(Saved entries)
►
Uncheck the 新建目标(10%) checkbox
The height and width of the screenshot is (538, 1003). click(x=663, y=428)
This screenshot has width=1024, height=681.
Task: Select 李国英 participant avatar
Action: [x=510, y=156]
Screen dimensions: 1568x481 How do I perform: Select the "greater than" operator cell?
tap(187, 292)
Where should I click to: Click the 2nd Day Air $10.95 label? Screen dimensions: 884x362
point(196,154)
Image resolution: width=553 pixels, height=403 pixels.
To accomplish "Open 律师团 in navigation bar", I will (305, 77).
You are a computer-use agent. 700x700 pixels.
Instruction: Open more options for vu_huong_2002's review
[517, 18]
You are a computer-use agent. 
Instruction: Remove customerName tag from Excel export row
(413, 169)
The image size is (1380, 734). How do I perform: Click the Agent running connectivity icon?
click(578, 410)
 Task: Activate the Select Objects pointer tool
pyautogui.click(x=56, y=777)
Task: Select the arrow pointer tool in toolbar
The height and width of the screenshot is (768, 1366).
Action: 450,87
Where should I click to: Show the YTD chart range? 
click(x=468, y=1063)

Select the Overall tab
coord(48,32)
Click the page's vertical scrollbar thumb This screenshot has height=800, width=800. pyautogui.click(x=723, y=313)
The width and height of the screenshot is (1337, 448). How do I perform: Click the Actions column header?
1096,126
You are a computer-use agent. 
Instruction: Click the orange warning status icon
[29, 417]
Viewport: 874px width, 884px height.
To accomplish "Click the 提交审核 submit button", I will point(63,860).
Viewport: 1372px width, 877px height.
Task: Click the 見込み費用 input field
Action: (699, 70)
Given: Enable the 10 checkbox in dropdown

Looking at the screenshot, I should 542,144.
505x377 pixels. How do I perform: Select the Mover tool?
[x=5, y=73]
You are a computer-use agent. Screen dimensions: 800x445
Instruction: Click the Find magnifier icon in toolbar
◄
Aim of the task: Word for word, copy out all the data given above.

Task response:
Uncheck the 新建目标(10%) checkbox
The height and width of the screenshot is (538, 1003). click(x=663, y=428)
This screenshot has width=1024, height=681.
Task: Select 李国英 participant avatar
Action: [x=510, y=156]
Screen dimensions: 1568x481 How do I perform: Select the "greater than" operator cell?
tap(187, 292)
Where should I click to: Click the 2nd Day Air $10.95 label? Screen dimensions: 884x362
point(196,154)
Image resolution: width=553 pixels, height=403 pixels.
To accomplish "Open 律师团 in navigation bar", I will (305, 77).
You are a computer-use agent. 700x700 pixels.
Instruction: Open more options for vu_huong_2002's review
[517, 18]
You are a computer-use agent. 
Instruction: Remove customerName tag from Excel export row
(413, 169)
The image size is (1380, 734). How do I perform: Click the Agent running connectivity icon?
click(578, 410)
 Task: Activate the Select Objects pointer tool
pyautogui.click(x=56, y=777)
Task: Select the arrow pointer tool in toolbar
The height and width of the screenshot is (768, 1366).
Action: 450,87
Where should I click to: Show the YTD chart range? 
click(x=468, y=1063)

Select the Overall tab
coord(48,32)
Click the page's vertical scrollbar thumb This screenshot has height=800, width=800. pyautogui.click(x=723, y=313)
The width and height of the screenshot is (1337, 448). How do I perform: Click the Actions column header?
1096,126
You are a computer-use agent. 
Instruction: Click the orange warning status icon
[29, 417]
Viewport: 874px width, 884px height.
To accomplish "Click the 提交审核 submit button", I will point(63,860).
Viewport: 1372px width, 877px height.
Task: Click the 見込み費用 input field
Action: (699, 70)
Given: Enable the 10 checkbox in dropdown

Looking at the screenshot, I should 542,144.
505x377 pixels. How do I perform: Select the Mover tool?
[x=5, y=73]
You are a computer-use agent. Screen dimensions: 800x445
Instruction: Click the Find magnifier icon in toolbar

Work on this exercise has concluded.